Enam kali penyelenggaraan pemilu selama masa Orde Baru, bisa dianggap tidak mencerminkan demokratis Pancasila yang sesungguhnya. Praktik kooptasi terhadap ormas dan partai politik, sangat mengekang kebebasan berpendapat dan mereduksi hak-hak politik warga negara. Penyelenggaraan pemilu selama Orde Baru tidak dengan sungguh-sungguh mewujudkan asas pemilu yang langsung, umum, bebas, rahasia, serta jujur dan adil. Penerapan kebijakan massa mengambang, mobilisasi massa, dan intimidasi terhadap kelompok masyarakat yang berseberangan politik dengan penguasa sangat kental terjadi pada masa Orde Baru.

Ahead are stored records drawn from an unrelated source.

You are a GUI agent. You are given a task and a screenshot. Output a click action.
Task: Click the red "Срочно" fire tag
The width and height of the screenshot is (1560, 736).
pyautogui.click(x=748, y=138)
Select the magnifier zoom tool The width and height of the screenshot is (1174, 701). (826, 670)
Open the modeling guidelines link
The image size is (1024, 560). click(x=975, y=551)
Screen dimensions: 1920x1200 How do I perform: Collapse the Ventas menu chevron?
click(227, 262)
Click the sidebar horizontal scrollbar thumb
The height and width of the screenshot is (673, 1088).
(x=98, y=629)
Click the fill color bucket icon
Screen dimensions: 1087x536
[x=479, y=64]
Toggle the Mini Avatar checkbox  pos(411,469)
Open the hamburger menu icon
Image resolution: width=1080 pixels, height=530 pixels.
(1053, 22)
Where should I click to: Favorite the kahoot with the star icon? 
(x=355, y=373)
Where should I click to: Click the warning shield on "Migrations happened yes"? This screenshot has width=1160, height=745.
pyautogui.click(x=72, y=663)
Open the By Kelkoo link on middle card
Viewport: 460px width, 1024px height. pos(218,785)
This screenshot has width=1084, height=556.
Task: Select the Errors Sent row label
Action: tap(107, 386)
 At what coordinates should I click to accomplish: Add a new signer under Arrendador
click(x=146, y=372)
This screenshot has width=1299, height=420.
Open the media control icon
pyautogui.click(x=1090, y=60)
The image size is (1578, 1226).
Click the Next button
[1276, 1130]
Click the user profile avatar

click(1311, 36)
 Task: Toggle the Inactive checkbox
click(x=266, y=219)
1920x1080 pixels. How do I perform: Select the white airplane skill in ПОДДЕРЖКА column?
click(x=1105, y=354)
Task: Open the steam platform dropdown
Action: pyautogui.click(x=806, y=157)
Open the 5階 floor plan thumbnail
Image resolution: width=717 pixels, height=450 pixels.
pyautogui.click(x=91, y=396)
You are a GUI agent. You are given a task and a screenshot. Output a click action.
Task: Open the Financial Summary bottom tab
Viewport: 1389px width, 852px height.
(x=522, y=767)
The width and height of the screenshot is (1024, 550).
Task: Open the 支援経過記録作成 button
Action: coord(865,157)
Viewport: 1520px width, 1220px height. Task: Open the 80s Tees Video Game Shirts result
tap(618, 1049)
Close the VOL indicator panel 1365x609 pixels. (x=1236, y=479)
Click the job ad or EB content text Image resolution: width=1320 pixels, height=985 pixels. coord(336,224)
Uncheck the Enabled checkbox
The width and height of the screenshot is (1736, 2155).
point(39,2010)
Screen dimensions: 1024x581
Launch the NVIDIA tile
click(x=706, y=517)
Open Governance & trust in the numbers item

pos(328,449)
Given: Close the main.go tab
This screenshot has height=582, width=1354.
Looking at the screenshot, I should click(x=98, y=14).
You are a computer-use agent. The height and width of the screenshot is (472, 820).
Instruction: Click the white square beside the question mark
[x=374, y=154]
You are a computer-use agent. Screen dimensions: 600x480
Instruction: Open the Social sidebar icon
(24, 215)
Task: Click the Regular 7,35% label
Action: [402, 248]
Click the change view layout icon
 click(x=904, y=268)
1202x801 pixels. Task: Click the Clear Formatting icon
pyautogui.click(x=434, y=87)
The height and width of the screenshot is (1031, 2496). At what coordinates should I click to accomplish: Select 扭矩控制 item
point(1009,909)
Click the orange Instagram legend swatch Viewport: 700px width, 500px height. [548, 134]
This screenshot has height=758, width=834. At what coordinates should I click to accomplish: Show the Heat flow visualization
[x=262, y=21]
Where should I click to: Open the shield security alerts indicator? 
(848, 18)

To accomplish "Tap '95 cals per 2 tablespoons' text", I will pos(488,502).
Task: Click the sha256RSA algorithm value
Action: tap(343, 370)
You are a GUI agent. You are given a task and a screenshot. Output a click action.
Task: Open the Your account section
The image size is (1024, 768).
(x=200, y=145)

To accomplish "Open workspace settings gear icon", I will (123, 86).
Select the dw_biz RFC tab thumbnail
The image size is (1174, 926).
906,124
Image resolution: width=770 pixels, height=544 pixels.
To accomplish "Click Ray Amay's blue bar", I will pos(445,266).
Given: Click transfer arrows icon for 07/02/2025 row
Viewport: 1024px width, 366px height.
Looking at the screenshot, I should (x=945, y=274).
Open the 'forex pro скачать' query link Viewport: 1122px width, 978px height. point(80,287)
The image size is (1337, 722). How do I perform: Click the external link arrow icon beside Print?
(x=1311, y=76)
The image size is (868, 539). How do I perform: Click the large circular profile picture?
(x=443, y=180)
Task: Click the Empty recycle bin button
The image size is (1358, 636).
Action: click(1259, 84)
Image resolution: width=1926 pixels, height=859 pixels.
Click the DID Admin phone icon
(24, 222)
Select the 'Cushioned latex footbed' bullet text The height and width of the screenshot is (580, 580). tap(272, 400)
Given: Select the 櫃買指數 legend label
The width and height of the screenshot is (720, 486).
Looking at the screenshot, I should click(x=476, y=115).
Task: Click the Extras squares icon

Pemilu yang diselenggarakan secara rutin hanya berfungsi sebagai legitimasi politik penguasa dengan kemasan demokrasi Pancasila.

Syarat Mendirikan Partai Politik

Sedangkan pada era reformasi saat ini, merupakan era sunyi dari bunyi-bunyian Pancasila, sekaligus semakin menjauh dari praktik demokrasi Pancasila. Bahkan, dalam banyak hal, pada masa reformasi saat ini semakin nyata menuju praktik demokrasi dengan cita rasa liberal seperti di Amerika dan negara-negara Eropa.

Ada sejumlah bukti yang menunjukkan kecenderungan demokrasi Pancasila telah bergeser menuju bentuk demokrasi liberal. Dari sisi produk undang-undang, setidaknya ada dua masalah pokok yang terdapat pada UU Nomor 2 Tahun 2011 tentang Perubahan atas Undang-Undang Nomor 2 Tahun 2008 tentang Partai Politik yang tidak sesuai dengan semangat demokrasi Pancasila.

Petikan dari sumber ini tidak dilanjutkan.